Axillary Lymph Node to Primary Breast Tumor Standardized Uptake Value Ratio from FDG-PET/CT Imaging for Predicting the Necessity for Nodal Dissection in Primary Breast Tumors.
- Author:
Han kyul SHIN
1
;
Min Kyoon KIM
;
Sung Jun PARK
;
Ju Won SEOK
;
Hee Chul SHIN
Author Information
- Publication Type:Original Article
- Keywords: Breast neoplasms; Neoadjuvant chemotherapy; Clinical response
- MeSH: Area Under Curve; Breast Neoplasms*; Breast*; Fluorodeoxyglucose F18; Humans; Lymph Nodes*; Magnetic Resonance Imaging; Neoplasm Metastasis; Odds Ratio; Positron-Emission Tomography; Positron-Emission Tomography and Computed Tomography; Retrospective Studies; ROC Curve; Sensitivity and Specificity
- From: Journal of Breast Disease 2017;5(2):76-81
- CountryRepublic of Korea
- Language:English
- Abstract: PURPOSE: Accurate preoperative detection by radiologic assessment is necessary to specifically identify patients with at least three positive nodes, who can directly undergo axillary lymph node (ALN) dissection, and avoid unnecessary surgical procedures.
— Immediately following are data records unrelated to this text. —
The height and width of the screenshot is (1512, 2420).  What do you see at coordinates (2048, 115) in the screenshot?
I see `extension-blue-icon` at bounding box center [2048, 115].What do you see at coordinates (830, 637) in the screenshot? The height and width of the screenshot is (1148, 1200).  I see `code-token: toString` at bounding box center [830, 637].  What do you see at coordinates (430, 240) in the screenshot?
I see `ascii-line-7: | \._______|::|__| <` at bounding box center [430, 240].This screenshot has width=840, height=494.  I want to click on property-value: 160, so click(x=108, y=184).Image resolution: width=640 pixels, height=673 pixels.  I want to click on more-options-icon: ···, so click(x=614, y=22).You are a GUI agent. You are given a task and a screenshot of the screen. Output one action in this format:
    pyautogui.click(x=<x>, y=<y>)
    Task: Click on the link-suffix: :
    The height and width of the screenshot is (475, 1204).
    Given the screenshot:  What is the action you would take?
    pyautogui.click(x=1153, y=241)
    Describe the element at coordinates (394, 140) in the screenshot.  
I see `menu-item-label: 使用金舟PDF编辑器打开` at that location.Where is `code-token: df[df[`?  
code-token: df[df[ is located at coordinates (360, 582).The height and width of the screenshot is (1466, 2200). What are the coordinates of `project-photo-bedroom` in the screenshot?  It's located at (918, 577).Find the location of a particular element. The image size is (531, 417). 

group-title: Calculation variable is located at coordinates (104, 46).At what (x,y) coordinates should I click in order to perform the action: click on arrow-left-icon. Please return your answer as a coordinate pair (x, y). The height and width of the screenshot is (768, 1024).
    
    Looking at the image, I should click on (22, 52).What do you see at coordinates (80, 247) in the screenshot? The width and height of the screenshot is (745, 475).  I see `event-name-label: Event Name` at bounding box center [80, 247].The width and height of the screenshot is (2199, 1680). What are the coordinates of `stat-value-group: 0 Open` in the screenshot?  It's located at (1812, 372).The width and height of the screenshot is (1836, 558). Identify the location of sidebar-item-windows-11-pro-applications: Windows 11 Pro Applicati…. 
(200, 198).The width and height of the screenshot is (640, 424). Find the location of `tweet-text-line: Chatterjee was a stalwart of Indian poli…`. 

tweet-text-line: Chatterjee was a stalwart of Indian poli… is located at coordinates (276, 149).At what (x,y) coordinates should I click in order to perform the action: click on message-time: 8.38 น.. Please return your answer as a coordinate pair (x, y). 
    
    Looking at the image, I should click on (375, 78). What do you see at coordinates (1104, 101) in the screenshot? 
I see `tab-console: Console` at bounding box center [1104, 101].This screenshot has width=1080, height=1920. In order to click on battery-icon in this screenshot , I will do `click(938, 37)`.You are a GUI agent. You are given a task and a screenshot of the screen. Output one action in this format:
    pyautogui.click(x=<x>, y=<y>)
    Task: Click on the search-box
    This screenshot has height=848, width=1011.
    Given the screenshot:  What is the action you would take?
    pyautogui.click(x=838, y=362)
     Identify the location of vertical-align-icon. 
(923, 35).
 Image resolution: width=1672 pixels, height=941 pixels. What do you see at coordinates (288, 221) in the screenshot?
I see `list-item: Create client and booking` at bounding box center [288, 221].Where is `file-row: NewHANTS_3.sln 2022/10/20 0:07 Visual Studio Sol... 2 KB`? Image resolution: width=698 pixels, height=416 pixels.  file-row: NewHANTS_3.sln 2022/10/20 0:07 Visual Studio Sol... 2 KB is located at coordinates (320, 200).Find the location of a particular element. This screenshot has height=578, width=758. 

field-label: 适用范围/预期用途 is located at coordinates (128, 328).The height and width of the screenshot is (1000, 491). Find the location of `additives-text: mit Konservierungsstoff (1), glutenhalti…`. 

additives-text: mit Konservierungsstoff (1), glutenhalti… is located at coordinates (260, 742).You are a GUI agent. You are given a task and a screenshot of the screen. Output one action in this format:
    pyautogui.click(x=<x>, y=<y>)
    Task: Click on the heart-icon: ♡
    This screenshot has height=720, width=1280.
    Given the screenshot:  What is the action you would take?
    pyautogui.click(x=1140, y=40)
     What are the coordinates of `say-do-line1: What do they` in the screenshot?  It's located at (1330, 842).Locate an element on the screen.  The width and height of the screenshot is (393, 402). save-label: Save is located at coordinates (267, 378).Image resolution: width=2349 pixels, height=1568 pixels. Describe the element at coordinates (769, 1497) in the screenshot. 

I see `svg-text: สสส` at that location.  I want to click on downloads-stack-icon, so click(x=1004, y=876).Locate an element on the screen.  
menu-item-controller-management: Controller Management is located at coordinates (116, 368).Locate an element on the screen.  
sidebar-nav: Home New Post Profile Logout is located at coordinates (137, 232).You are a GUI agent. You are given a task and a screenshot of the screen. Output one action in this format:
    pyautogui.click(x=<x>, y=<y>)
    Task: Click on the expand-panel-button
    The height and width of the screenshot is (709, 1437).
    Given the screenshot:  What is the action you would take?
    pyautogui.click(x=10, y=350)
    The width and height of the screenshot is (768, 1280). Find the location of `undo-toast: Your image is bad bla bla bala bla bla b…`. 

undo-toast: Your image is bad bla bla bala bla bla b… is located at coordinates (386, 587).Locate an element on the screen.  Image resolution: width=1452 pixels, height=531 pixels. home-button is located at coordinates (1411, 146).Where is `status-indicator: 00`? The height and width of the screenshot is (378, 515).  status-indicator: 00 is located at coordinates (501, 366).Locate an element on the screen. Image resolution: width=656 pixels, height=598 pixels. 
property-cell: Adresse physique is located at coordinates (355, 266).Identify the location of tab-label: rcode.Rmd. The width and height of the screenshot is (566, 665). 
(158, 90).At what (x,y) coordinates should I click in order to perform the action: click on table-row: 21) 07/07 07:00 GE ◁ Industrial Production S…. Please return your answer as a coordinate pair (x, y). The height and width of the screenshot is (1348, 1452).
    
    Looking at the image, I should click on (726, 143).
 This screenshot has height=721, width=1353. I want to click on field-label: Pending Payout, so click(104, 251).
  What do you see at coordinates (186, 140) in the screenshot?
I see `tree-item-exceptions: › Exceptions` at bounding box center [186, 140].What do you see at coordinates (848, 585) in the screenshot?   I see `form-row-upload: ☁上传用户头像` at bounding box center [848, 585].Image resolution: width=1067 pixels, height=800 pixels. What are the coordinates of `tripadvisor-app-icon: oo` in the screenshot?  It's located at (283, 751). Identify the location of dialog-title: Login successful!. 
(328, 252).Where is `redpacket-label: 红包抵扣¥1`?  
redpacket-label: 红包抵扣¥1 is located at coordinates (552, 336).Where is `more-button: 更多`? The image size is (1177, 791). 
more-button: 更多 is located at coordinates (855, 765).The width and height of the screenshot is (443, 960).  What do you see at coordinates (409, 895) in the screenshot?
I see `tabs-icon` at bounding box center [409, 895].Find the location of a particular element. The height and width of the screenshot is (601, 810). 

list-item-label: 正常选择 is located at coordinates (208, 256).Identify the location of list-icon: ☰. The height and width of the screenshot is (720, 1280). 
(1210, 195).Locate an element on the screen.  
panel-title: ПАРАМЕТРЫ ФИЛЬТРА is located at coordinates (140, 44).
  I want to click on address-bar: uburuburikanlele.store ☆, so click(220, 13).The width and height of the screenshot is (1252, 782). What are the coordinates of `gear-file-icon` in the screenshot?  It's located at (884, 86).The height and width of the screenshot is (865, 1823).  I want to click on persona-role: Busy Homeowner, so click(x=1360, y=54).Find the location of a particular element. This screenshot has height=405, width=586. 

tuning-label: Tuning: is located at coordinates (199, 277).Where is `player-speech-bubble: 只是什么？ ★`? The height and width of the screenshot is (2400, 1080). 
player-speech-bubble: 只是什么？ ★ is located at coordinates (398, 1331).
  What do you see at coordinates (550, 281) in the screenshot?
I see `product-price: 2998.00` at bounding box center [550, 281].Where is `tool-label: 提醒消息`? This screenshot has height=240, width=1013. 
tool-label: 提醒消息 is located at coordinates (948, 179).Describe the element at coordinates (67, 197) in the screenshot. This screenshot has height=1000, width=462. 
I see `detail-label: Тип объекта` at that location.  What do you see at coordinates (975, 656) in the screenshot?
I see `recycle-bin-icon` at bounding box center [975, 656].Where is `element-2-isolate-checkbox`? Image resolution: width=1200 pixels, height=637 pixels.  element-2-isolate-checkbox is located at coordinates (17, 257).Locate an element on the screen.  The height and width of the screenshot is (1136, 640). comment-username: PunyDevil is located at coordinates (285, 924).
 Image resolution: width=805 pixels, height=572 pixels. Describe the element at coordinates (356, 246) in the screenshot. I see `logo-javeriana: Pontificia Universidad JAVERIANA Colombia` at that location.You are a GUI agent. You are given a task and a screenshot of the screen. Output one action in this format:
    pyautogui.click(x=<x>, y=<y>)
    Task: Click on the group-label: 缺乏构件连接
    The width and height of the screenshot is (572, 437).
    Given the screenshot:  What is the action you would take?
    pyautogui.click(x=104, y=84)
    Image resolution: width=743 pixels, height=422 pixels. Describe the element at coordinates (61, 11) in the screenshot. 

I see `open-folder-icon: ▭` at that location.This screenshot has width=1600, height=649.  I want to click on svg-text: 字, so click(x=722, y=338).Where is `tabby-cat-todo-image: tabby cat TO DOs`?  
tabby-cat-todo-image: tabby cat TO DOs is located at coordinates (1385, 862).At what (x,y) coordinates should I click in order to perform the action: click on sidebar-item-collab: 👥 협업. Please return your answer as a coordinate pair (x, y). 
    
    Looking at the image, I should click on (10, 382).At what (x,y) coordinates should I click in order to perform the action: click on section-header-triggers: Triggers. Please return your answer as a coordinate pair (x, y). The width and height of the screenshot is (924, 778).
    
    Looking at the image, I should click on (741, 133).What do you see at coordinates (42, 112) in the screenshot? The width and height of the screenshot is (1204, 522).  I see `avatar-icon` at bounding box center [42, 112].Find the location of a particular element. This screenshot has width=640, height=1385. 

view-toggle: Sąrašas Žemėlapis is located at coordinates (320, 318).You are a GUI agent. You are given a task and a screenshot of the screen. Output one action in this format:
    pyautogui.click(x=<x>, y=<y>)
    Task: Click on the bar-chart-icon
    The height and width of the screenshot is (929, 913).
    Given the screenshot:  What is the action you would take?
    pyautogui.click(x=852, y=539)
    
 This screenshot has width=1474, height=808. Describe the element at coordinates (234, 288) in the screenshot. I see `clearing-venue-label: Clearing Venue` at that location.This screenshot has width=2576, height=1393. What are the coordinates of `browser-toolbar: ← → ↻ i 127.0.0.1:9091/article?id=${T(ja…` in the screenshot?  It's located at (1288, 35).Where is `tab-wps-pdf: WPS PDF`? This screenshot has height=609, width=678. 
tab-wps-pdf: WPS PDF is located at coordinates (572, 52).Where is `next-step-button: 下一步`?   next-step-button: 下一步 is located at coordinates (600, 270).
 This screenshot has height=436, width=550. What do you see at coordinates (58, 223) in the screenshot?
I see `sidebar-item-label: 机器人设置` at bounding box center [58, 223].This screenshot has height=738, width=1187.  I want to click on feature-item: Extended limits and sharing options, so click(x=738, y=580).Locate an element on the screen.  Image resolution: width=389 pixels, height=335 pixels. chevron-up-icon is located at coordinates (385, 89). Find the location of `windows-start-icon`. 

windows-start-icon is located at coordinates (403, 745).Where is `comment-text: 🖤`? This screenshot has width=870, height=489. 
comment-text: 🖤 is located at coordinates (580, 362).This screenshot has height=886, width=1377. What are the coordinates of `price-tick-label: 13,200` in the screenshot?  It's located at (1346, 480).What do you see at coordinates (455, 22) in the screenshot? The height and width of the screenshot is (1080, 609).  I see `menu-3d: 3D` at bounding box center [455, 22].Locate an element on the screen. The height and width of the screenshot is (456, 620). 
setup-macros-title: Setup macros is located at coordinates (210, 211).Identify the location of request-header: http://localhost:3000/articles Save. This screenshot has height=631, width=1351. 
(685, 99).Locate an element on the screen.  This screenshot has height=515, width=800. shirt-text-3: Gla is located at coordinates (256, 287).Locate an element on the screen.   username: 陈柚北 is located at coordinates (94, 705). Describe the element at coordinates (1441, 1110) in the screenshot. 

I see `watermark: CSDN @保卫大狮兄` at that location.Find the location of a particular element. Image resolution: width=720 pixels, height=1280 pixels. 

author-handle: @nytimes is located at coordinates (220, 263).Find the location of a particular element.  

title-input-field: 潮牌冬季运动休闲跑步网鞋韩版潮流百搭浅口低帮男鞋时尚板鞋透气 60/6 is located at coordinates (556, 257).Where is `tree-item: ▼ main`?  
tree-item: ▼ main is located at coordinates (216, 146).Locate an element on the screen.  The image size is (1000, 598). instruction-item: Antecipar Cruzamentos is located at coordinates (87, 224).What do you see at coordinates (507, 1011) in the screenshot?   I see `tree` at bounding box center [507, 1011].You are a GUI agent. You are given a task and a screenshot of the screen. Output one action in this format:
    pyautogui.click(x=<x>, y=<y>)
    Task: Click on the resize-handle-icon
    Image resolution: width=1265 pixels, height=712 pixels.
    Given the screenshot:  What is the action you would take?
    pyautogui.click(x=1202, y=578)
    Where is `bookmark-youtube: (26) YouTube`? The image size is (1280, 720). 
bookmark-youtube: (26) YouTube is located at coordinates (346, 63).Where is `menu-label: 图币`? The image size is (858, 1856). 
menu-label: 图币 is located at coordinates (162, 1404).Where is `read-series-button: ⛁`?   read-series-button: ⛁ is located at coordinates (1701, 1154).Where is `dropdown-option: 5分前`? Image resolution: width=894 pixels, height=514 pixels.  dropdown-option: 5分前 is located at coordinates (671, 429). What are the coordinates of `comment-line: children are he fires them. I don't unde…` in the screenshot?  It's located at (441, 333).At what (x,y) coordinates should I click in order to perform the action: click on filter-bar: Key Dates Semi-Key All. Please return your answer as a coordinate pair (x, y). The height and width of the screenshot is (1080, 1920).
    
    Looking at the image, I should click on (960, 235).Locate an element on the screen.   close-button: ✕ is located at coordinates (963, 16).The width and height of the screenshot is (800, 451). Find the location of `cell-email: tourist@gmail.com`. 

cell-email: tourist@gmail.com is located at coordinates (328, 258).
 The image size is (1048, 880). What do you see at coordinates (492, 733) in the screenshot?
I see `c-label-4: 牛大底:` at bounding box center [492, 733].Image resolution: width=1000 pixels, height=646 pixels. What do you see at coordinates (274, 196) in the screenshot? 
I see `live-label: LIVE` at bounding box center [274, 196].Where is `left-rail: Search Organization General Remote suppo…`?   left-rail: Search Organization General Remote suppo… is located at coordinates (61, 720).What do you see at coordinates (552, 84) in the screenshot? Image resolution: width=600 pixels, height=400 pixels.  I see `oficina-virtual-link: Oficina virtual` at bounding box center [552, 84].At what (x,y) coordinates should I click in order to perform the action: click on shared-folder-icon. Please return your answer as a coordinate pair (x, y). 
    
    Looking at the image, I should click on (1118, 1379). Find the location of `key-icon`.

We evaluated the usefulness of the standardized uptake value (SUV) ratio of ALN in primary breast tumor, using 18F-fluorodeoxyglucose positron emission tomography (FDG-PET)/computed tomography (CT) and magnetic resonance imaging (MRI) to predict the necessity of ALN dissection during breast cancer surgery. METHODS: In this retrospective study we enrolled 316 consecutive patients with invasive breast cancer. The SUV ratio of ALN to primary breast tumor uptake was calculated. Optimal cutoff values were determined by receiver operating characteristic curve analysis for predicting the presence of ≥3 ALN metastases. Diagnostic performance of FDG-PET and MRI features for the prediction of ≥3 ALN metastases were determined by sensitivity, specificity, and diagnostic odds ratio (DOR). A subgroup analysis for FDG-avid tumors was also performed. RESULTS: Of the 316 patients, 36 (11.4%) showed involvement of ≥3 ALNs, with 101 (32%) having at least one metastatic lymph node. Axillary 18F-FDG uptake was positive in 75 patients (23.7%), and the optimal ratio of maximum SUV of axillary lymph node and primary tumor for determining ALN dissection was 0.3. MRI scans revealed suspicious ALN involvement in 147 patients (46.6%). The sensitivity and specificity of MRI detection were 88.9% and 56.2%, respectively, while for SUVLN/T ratio, they were 69.4% and 86.8%, respectively. DOR values for MRI and SUVLN/T ratio were 10.37 and 9.7, respectively. The area under the curve (AUC) was improved to 0.896 (95% confidence interval [CI], 0.817–0.975) for the SUVLN/T ratio in patients with FDG-avid primary tumors (FDG ≥3.9, n=108), but the MRI AUC was worsened (0.681; 95% CI, 0.569–0.793). The DOR, sensitivity, and specificity for the SUVLN/T ratio of FDG-avid cancers were 25.68, 89.0% and 86.0%, respectively. CONCLUSION: SUVLN/T ratio outperformed MRI features in predicting the need for ALN dissection in FDG-avid primary breast cancer. PET/CT may be a potential noninvasive diagnostic technique for identifying the presence of ≥3 ALN metastases.